Bologna si prepara ad Arte Fiera con un tema proiettato verso il futuro: 'Cosa sarà' ...
Dal 6 all'8 febbraio nel capoluogo emiliano oltre duecento espositori, tra gallerie, editori e istituzioni
Manca poco all’apertura a Bologna della 49esima edizione di Arte Fiera, la rassegna di settore più longeva del panorama italiano. L'evento di quest’anno, in programma dal 6 all’8 febbraio, si presenta sotto l’insegna di un titolo significativo e proiettato al futuro: 'Cosa sarà'. Il 2026 segna infatti l’inizio di un nuovo ciclo per la manifestazione felsinea, con la prima direzione di Davide Ferri. Grazie agli oltre duecento espositori accreditati tra gallerie, editori e istituzioni, la manifestazione accoglierà nuovamente il pubblico con una proposta ampia e variegata, esplorando il legame tra i maestri del Novecento e le ricerche più attuali. Il percorso si articolerà in sei segmenti, a partire dalla sezione principale, cuore pulsante della kermesse, che vedrà il ritorno di tanti nomi che hanno fatto la storia della fiera bolognese, affiancate da numerose new entry. Non mancheranno poi gli spazi tematici, come Ventesimo+, focalizzato sul collezionismo d'autore, e Pittura XXI, che analizza il rilancio dei linguaggi pittorici negli ultimi anni.

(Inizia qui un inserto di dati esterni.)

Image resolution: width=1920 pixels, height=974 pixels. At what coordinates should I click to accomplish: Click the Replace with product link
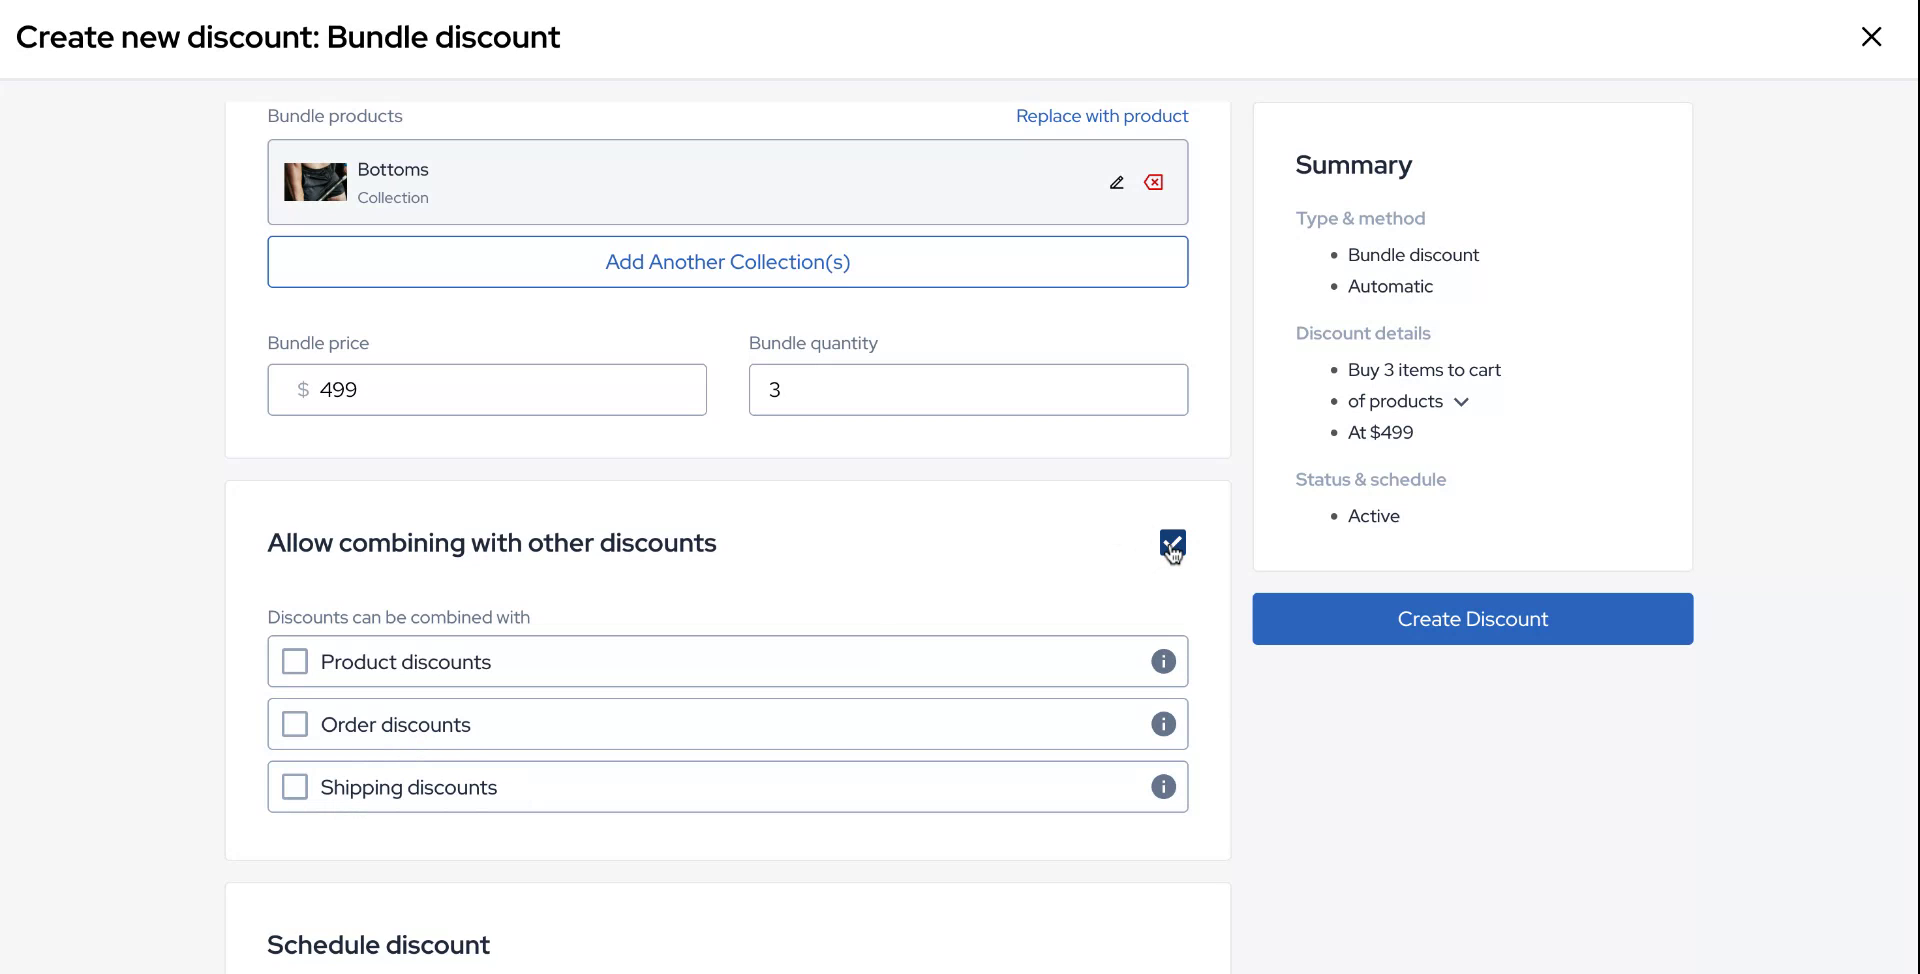[1102, 116]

Le altre aree su invito sono dedicate alle ricerche creative legate al mondo della fotografia, alla riproducibilità digitale e alle gallerie emergenti. Come negli anni passati, il legame con il territorio si rafforzerà attraverso ART CITY Bologna, l'appuntamento parallelo che anima i luoghi storici del capoluogo emiliano con mostre, eventi e performance. Giunta alla sua 14esima edizione, l’iniziativa culturale vanta per la prima volta uno Special Program, ideato in collaborazione con l’Alma Mater Studiorum e finalizzato all'esplorazione da un punto di vista artistico dell’esperienza formativa dell’ateneo locale.